Once you have decided to purchase a home, the next big question becomes “How much can I afford?” While there are no simple answers to this question, there are a few things you should keep in mind when trying to determine how much you can afford to pay for your home.
As a general rule of thumb, most financial experts recommend purchasing a home that costs no more than 2 to 2 ½ times your gross annual household income. Kevin Koitz of The Koitz Group recommends, "If your gross annual household income is $50,000 per year, you should look at homes that cost anywhere from $100,000 to $125,000. Therefore, if you have a large down payment or if you have relatively few additional debts, you may be able to afford a home with a larger price tag."
Of course, the amount you think you can afford on a home may not be the same as what a lender thinks you can afford. When determining how much they are willing to loan to you, mortgage lenders consider both the front-end ratio and the back-end ratio.
The front-end ratio, also known as the housing expense ratio, is a percentage that is calculated according to your gross monthly income in comparison to your monthly mortgage payment. In general, lenders do not want to see you spending more than 28 percent of your gross monthly income toward your mortgage payment. Therefore, if you have a gross monthly household income of $5,000, most lenders will want your mortgage payment to be $1,400 or less.
The back-end ratio refers to your debt-to-income ratio. This figure refers to your gross monthly income in comparison to how much you pay toward all of your debt obligations. These include your mortgage payment as well as child support, credit cards, car loans, student loans and any other debts you may have. Most lenders want this figure to be below 36 percent, though some will go up to 40 percent or higher.

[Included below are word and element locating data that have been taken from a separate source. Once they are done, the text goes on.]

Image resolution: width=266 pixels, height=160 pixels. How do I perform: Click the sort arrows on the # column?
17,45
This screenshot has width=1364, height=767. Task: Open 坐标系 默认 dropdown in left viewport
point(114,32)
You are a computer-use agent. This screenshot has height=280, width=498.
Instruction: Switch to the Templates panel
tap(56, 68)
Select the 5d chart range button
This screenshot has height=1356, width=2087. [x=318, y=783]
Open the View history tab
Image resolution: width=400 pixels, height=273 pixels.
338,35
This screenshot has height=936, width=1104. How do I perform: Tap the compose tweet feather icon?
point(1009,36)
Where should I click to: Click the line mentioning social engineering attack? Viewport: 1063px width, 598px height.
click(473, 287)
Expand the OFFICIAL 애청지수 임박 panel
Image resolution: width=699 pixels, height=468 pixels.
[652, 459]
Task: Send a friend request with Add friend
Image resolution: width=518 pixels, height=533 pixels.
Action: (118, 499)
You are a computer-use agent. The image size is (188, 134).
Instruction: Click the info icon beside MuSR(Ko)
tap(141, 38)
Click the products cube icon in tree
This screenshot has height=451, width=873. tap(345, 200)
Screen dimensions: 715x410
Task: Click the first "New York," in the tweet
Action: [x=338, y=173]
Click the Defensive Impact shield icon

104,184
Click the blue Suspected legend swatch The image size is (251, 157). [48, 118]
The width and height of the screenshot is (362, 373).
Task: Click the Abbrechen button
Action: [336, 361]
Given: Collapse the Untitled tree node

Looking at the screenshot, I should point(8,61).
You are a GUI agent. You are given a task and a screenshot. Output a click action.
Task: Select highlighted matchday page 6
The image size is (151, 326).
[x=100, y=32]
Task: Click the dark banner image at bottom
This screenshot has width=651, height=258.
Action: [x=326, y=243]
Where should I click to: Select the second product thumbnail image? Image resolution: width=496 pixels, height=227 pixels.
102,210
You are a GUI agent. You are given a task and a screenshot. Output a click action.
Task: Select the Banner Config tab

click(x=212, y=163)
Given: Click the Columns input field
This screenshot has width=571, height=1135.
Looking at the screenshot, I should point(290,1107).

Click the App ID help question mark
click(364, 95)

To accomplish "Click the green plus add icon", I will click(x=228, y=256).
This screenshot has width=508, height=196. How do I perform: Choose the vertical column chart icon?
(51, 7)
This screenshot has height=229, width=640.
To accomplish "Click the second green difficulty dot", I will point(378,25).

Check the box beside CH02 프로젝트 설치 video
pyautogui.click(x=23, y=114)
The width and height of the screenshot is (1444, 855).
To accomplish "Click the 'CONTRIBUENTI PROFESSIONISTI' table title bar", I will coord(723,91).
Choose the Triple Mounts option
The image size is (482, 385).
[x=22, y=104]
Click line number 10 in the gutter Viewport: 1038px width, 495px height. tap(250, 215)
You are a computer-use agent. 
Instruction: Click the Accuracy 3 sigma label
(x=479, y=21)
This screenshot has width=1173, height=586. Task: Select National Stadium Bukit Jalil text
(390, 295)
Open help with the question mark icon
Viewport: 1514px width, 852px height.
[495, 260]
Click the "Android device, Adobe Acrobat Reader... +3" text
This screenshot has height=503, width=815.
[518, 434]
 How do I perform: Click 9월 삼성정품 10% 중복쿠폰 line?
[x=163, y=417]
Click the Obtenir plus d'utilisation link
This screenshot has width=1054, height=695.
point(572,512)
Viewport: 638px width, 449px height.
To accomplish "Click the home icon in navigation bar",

Of course, you also need to consider the other costs that are related to homeownership aside from the mortgage payment. In addition to having the money to pay for the mortgage, you will also need to purchase furniture, pay for utilities and complete regular maintenance. You may also have homeowner association fees to pay. Be sure to consider all of these extra expenses when determining how much you are comfortable paying for a home.